雑食こけしの読書録

読書記録をメインに趣味のことをゆるく書いています

朝井リョウ『何者』

就活仲間として対策や情報交換を行う五人の若者の人間模様を描いた作品。
2013年直木賞受賞の本作をようやく読んでみました。

物語は五人のうちの一人、二宮拓人目線で語られます。彼は学生劇団の主要メンバーとして活躍していましたが、就活を期に引退しています。
他には、ぎりぎりまでバンド活動にいそしんでいた光太郎、留学から帰ってきたばかりの瑞樹、帰国子女でアクティブな理香、理香の彼氏である隆良。性格もバックグラウンドも就活に対する姿勢も様々な五人は、拓人・光太郎と理香・隆良がそれぞれルームシェアするアパートが一緒だったことから、頻繁に集まり、就活に励むことになります。
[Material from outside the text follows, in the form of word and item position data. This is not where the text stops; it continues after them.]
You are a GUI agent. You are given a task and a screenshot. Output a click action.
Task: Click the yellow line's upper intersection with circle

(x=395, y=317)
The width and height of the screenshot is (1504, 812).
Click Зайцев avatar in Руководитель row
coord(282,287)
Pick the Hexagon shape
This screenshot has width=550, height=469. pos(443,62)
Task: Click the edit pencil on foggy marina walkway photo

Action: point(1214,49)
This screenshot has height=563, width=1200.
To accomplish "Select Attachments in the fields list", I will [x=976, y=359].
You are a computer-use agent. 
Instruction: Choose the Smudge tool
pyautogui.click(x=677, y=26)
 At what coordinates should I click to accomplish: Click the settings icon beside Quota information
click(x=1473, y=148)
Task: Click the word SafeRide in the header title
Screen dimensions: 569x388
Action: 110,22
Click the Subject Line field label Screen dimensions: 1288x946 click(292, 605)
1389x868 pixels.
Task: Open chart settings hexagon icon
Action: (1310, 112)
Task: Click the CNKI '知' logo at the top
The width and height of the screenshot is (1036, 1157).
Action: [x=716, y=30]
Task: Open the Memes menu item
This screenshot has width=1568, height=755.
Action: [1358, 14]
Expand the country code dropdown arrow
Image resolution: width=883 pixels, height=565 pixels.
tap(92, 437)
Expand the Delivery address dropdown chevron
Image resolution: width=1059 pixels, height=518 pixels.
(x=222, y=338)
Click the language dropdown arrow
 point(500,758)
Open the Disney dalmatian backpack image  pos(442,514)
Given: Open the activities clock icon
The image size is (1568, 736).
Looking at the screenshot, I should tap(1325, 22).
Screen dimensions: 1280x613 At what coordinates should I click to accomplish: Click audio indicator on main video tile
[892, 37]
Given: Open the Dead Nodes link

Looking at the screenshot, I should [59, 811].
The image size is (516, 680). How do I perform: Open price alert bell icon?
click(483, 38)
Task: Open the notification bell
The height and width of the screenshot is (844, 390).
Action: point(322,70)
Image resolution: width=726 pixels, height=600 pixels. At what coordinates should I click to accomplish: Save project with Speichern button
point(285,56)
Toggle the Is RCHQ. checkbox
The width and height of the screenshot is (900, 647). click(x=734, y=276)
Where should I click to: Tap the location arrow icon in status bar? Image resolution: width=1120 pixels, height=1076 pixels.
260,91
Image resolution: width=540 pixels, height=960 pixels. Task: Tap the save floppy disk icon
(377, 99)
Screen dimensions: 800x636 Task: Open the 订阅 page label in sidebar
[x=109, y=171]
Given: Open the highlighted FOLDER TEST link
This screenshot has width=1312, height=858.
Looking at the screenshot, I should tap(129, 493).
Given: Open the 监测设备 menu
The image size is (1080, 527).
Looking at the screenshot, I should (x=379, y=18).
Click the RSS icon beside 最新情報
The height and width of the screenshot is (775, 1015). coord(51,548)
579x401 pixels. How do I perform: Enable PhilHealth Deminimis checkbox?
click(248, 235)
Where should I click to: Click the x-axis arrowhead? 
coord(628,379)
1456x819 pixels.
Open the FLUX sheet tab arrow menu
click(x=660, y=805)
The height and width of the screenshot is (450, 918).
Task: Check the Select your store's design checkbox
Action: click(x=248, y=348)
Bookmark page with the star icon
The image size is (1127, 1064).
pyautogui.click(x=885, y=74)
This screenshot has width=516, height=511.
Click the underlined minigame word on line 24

時折挿入されるSNSや、はたまた日常の会話からも、表向きは仲良く活動しようという彼らの関係は穏やかならざることが分かり。
そしてその不穏な空気は、就活の成果が徐々に出始めたころから決定的なものになっていきます。

これは痛い。
若さゆえ青さゆえの痛さがつらい。

「十点でもに十点でもいいから、自分の中から出しなよ。自分の中から出さないと点数さえつかないんだから。これから目指すことをきれいな言葉でアピールするんじゃなくて、これまでやってきたことをみんなに見てもらいなよ。自分とは違う場所を見てる誰かの目線の先に、自分の中のものを置かなきゃ。何度も言うよ。そうでもしないともう、見てもらえないんだよ、私たちは。百点になるまで何かを煮詰めてそれを表現したって、あなたのことをあなたと同じように見ている人はもういないんだって」

これは瑞樹のセリフです。自分はきっと他とは違う何者かになれると信じて、ただ走ればよかった学生時代。しかし、就活は採用、不採用で評価され続けることになります。自分は何者なのか、何者になれるのか、自分の中の定規が否定される事実。

懊悩する若さがとてもよいです。

著者のデビュー作「霧島、部活やめるんだってよ」を読んだ時はそれほどピンと来なくてそれ以降、読んだことがなかったのですが、こんなに面白い話を書く人だったのですね。もしかすると、彼らと同じ世代ではなく、上の世代になってこの生々しい苦悩から距離を置けるようになってから楽しめる作品なのかもしれません。